この記事は1年以上前に書かれたもので、内容が古い可能性がありますのでご注意ください。

Nowadays among other programming languages the demand for Python and its developers is increasing rapidly – not only because of its popularity and wide uses but also mostly due to the fact that Python became a solution in many different areas. From web applications to machine learning and data science. It is highly user-friendly and an open-source language. Python is not only growing its popularity but also enhancing its applications in almost every field. It is building an excellent market in IT industries as well. If you want to start learning Python, you will get a well understanding by reading this article.
There are lots of integrated development environments (IDEs) for Python programming. However, Anaconda is a distribution of Python and R programming that focused on data-driven projects. Its aim is to simplify package management and deployment. Anaconda Navigator provides several IDE, among them Jupyter Notebook and Spyder is the most popular one and easy to work with. I will explain all the tools that you need to start with Python and Anaconda.

Setting up the environment

First, you need to install the Anaconda distribution software. It has Operating System (OS) compatibility with Windows, macOS, and Linux, including Ubuntu, RedHat, CentOS 7+, and others.

After installation you will find the Anaconda Navigator and Anaconda Command Prompt like the image below:

 

Install Python IDEs in Anaconda (using Navigator / Command Prompt)

As I mentioned Anaconda is a distribution so it provides several IDEs and lots of open-source packages. To start with python you need to install an IDE.

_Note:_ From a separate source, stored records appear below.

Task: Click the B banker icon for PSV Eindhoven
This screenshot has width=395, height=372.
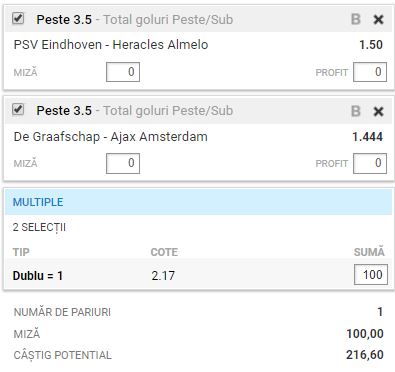Action: 356,19
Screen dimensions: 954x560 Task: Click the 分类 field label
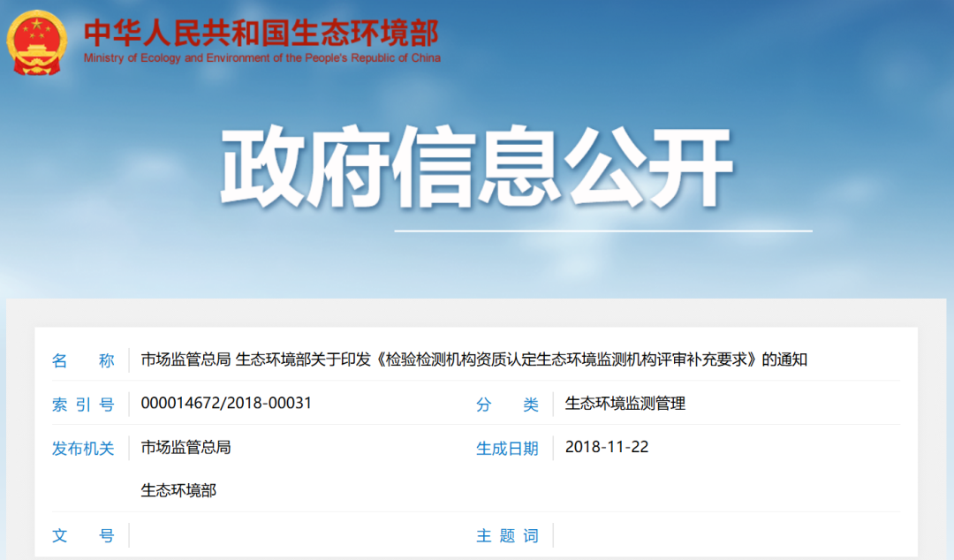pos(507,405)
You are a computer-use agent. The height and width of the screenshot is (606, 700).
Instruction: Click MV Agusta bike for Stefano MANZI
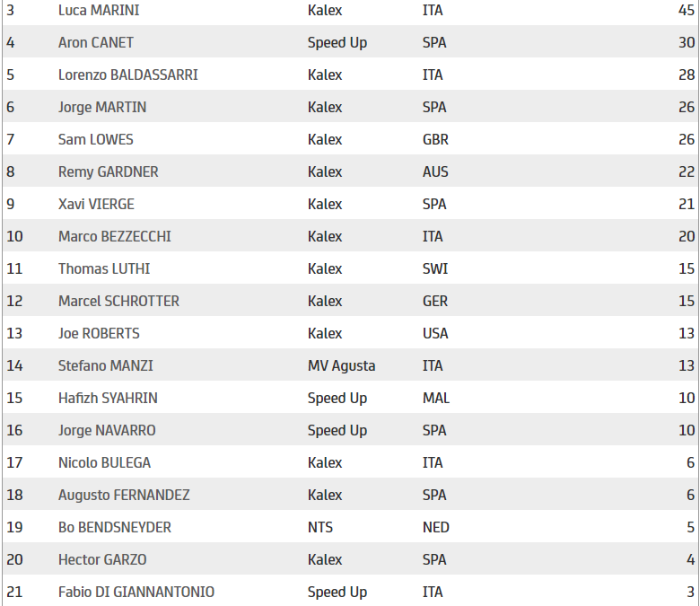341,365
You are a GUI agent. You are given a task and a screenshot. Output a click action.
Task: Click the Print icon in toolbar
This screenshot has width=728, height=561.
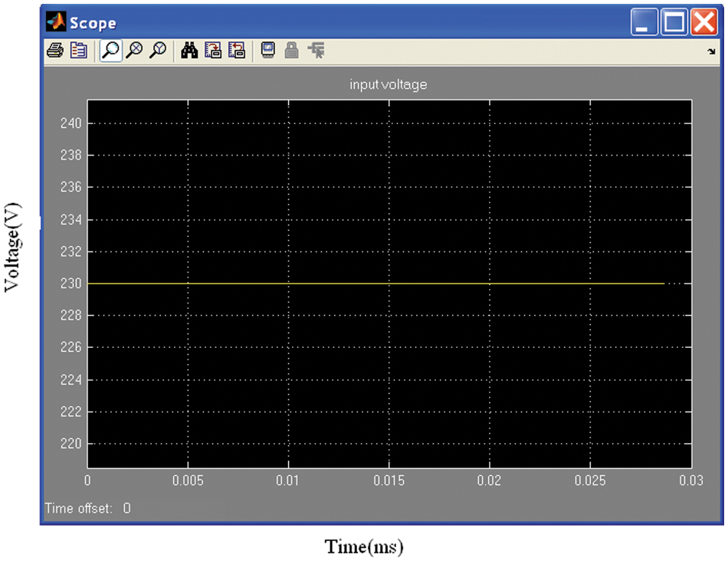click(x=55, y=51)
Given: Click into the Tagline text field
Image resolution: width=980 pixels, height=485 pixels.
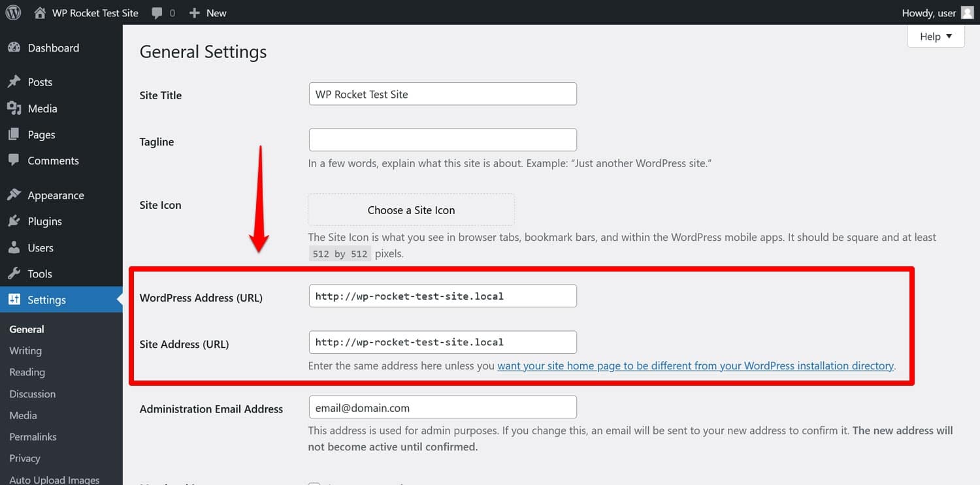Looking at the screenshot, I should click(x=442, y=140).
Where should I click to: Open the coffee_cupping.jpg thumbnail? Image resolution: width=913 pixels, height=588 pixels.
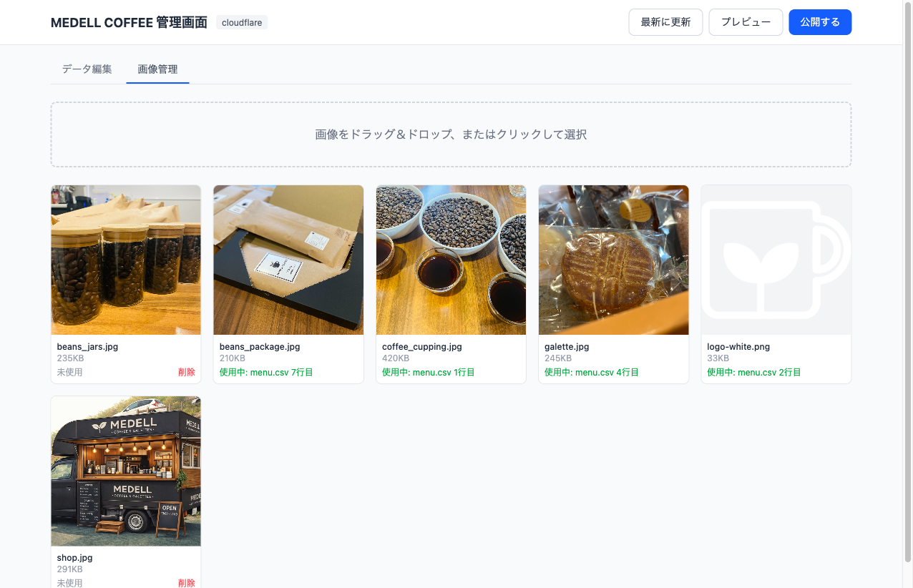pyautogui.click(x=451, y=260)
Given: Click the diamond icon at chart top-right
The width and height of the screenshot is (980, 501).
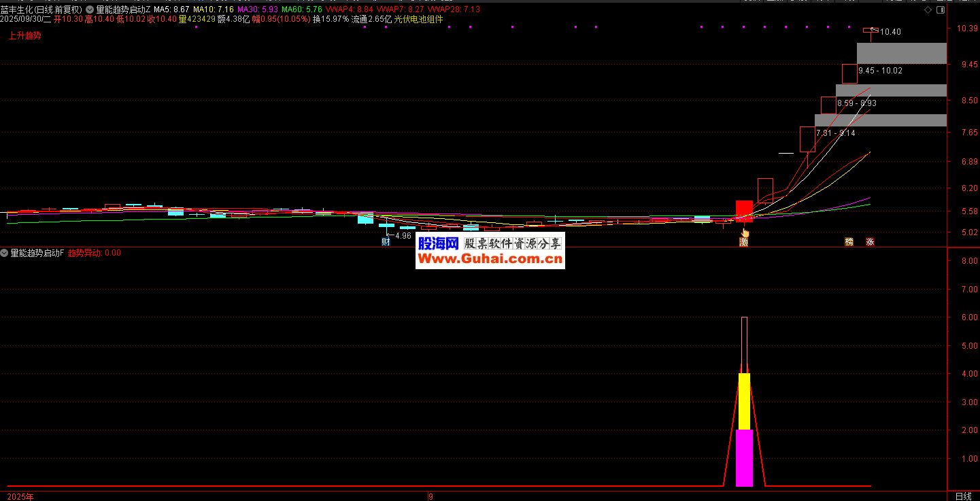Looking at the screenshot, I should click(928, 11).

  • First create a working environment, where you will install your IDEs and python packages. You can create as many environments as you like. These environments are helpful for running several projects with a different setup of python packages without any conflict.
  • Then you can install the IDE and your desired python packages in that environment. However, the procedure to install IDEs and packages is different for the Anaconda Navigator and Anaconda Command Prompt.

Install using Anaconda Navigator:

  • In the navigator click on “Environments” [as 1 in the below figure]
  • Create the environment by clicking on “Create” [2] and a new Popup box will appear. On that box, you need to select the python version [3], Write the environment name [4], and then create [5].

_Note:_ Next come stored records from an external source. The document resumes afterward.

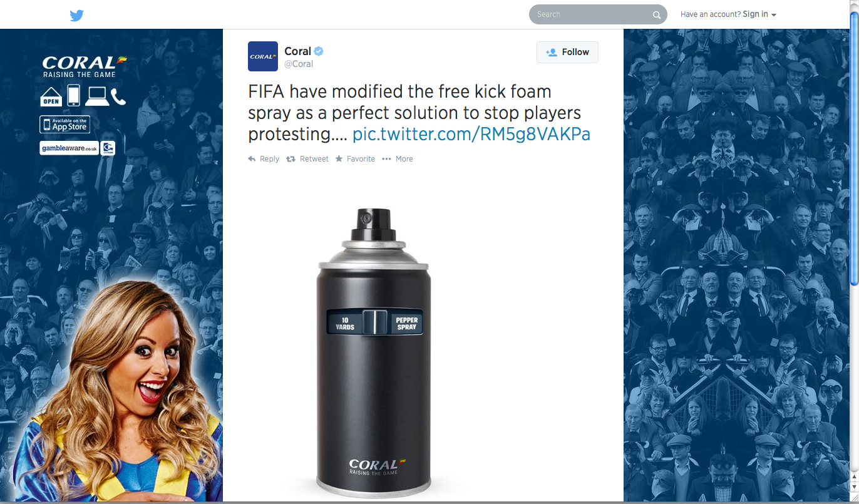Open the pic.twitter.com/RM5g8VAKPa link
Screen dimensions: 859x504
pyautogui.click(x=471, y=134)
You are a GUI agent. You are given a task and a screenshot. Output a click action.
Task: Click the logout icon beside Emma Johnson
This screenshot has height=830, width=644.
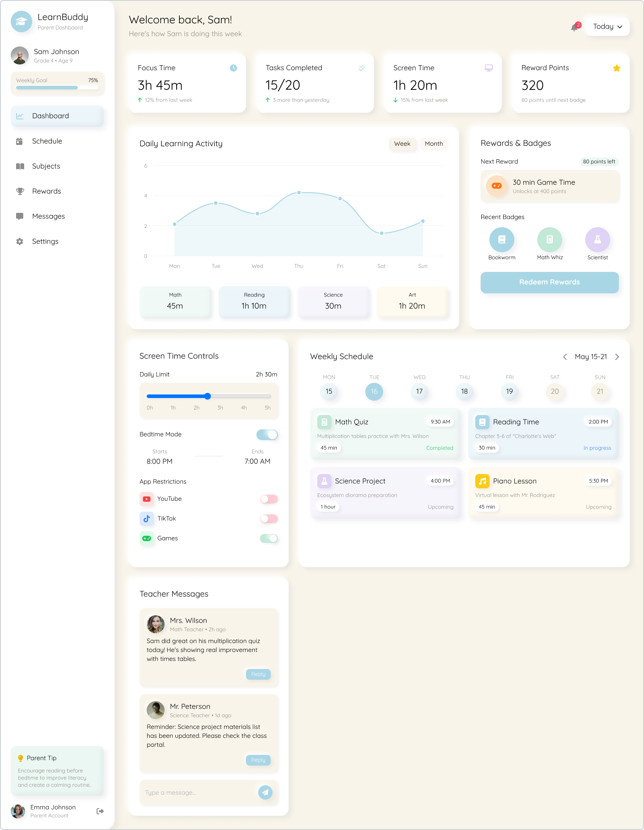click(x=100, y=811)
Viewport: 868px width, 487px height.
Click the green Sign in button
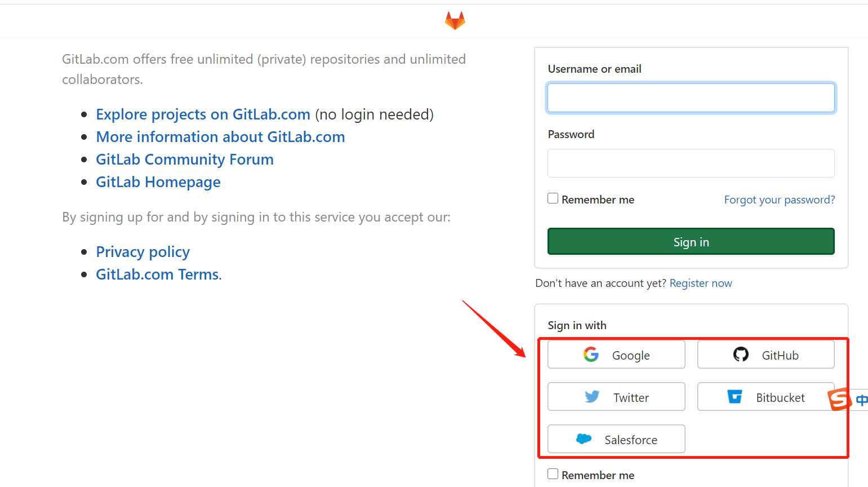[691, 242]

  • After creating the environment you can install the IDE and packages by selecting the environment [6] you created.
  • To do so, you can search for the packages [7] you want and select [8] all of them and click Apply [9]. Your packages and IDEs will be installed.

  • You can lunch those IDEs [12] from the Navigator home [10] page but you need to select the proper environment [11] on which you want to work.

Install using Anaconda Command Prompt:

In order to install the IDEs and packages using the Anaconda command prompt, you need to lunch the Command Prompt and then follow the procedures as follows:

  • To create an environment:
         conda create --name myenv (Replace myenv with the environment name.)
  • When conda asks you to proceed, type y:
         proceed ([y]/n)?

This creates the myenv environment in /envs/. No packages will be installed in this environment.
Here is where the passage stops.